Ten tweede moet je weten hoe groot de kans is dat degeen die getest wordt, de ziekte heeft. Bij een  willekeurige symptoomloze deelnemer aan een bevolkingsonderzoek is die kans klein. Heeft betrokkene echter rode vlekjes en hoge koorts dan zijn de mazelen mazelenodds aanzienlijk. Zijn bijvoorbeeld bij screening de odds 1 : 1000, dan gaan ze met onze ‘likelihood ratio’ omhoog tot 95 : 1000, dus een kans van 1000 / 1095 (91 procent) op loos alarm. Maar rekent men in het tweede geval de vooraf-odds op 10 tegen 1 — het is misschien een andere vlekjesziekte — dan worden de achteraf-odds door de uitslag van de laboratoriumtest 950 : 1, dus nog maar 0,1 procent kans dat het toch geen mazelen is.

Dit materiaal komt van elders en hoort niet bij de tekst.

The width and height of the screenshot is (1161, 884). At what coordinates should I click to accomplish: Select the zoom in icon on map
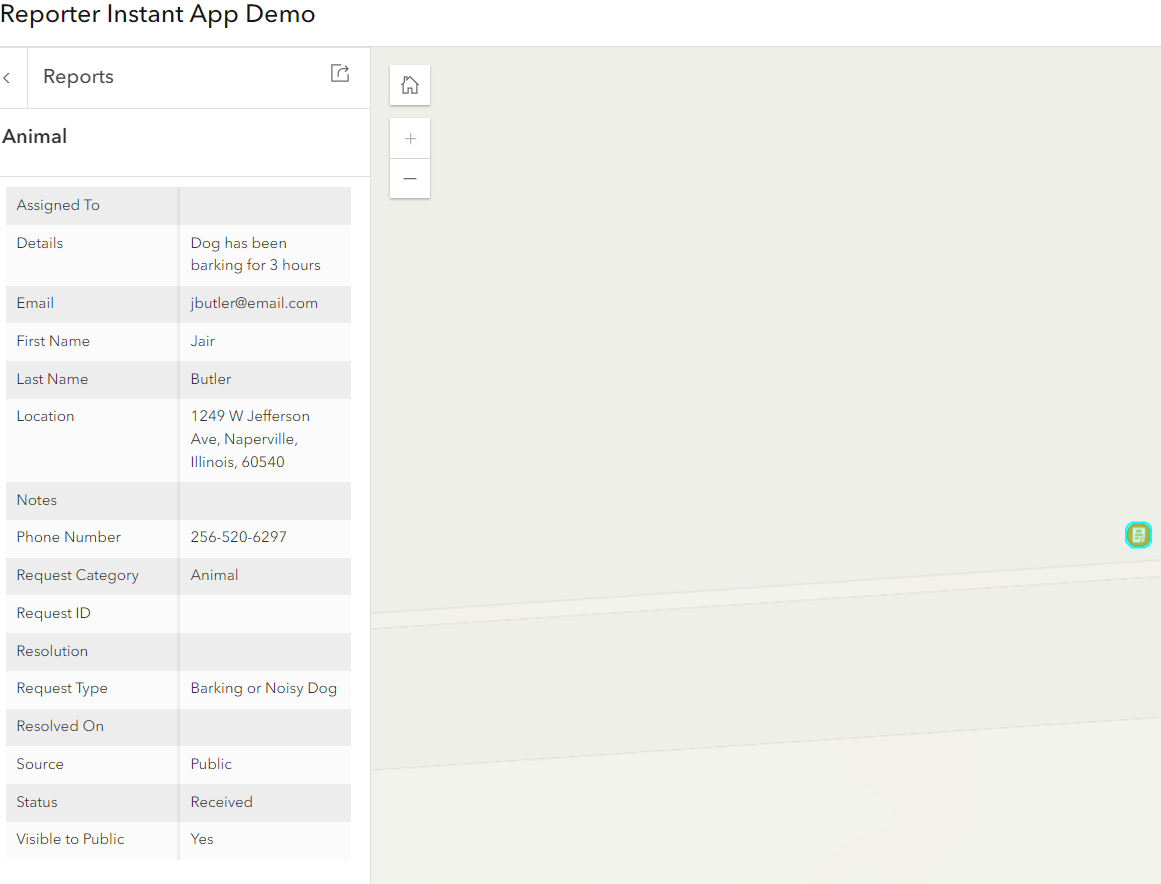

Met kansen in plaats van odds heb je een afschuwelijk gecompliceerde formule met voorwaardelijke kansen nodig. Het alternatief is dat men een fictief voorbeeld met 10.000 geteste patiënten stap voor stap doorrekent.

O.J. Simpson

Het interessantste voorbeeld in Tijms’ boek vind ik het proces tegen O.J. Simpson. De aanklager suggereerde toen, dat vrouwenmishandelaars zoals O.J. vaak hun vrouw vermoorden. De verdediging haalde dit met succes onderuit door te wijzen op de kleine aantallen in kwestie, feitelijk maar 10 per jaar per 28 000 mishandelde vrouwen. Echter, volgens de misdaadstatistieken van de Verenigde Staten wordt per 28.000 gehuwde vrouwen er gemiddeld maar 1 per jaar door een ander dan de echtgenoot vermoord. Het is dus 10 tegen 1 dat bij een mishandelde vermoorde vrouw zoals Nicole Simpson de mishandelende man de dader is. De aanklager zal dat uit ervaring geweten hebben, maar hij rekende het niet voor en verwoordde het onhandig.

Tijms vertelt natuurlijk heel wat meer interessants, maar dat moet u zelf maar nalezen.